Jour 1596 is a less brash and more playful listen than the Hildegard LP. The first album had a darker density to its production while Jour 1596 doesn’t shy away from levity. Opener “Bach In Town” announces this vibe in a Soulquarians-meets-Arthur Russell jam about reconnection. Deland’s voice projects anticipation and coyness: “Something in me advises/ To leave you to your own devices/ Though I don’t know If I’ll see you again.”
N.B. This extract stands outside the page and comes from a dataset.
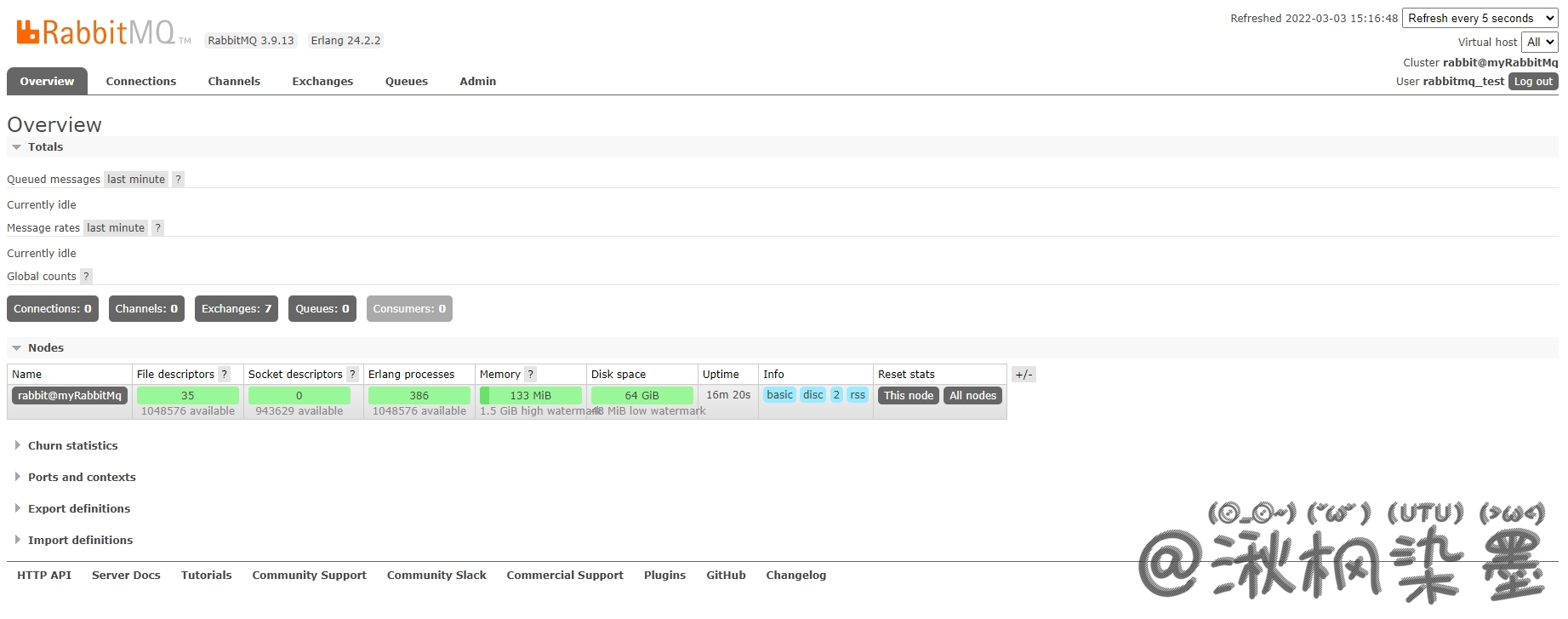Open File descriptors help question mark
The height and width of the screenshot is (619, 1568).
225,375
When Billie Eilish first exploded, a raft of imitators sought to capture her breakout vibe: the breathy sound known as ASMR pop, named for the non-sexual tingling sensations it can induce. It wouldn’t be accurate to say Jour 1596 was substantially inspired by early Eilish — the production lacks Eilish’s goofiness, and both artists have a lyrical heft to match their vocal talents. Still, it’s not hard to imagine the most accessible moments of Jour 1596, like the shuffling “Pour Your Heart Out” and the crisp, smoldering “Remember Me, finding an audience broader than anything Ouri and Deland have reached individually thus far.
Jour 1596 excels in the natural fusion of its two endlessly curious artists, like they’re two hydrogen molecules coming together in search of oxygen to make pure, perfect water. Deland is best known as an acclaimed indie folk singer from her projects Someone New and Goodnight Summerland; Ouri is a classically trained composer fluent in the cello, piano, and harp, and successfully muddled this world with electronica and R&B on her 2021 solo LP, Frame of a Fauna. Moments like “Melody I Heard” aren’t located at the exact equator between the two artists but in some nebulous, new middle ground you’d never have expected.
The craft behind Jour 1596 is clear; what’s unusual is how the music digs its claws into your mind, seeming to draw its power from our engagement with it. Even with the project’s relatively protracted development, it still manages to achieve a new and deeper flow state, a lattice of its two artists’ considerable talents. Jour 1596 may not be literally holy, but it’s divine nonetheless.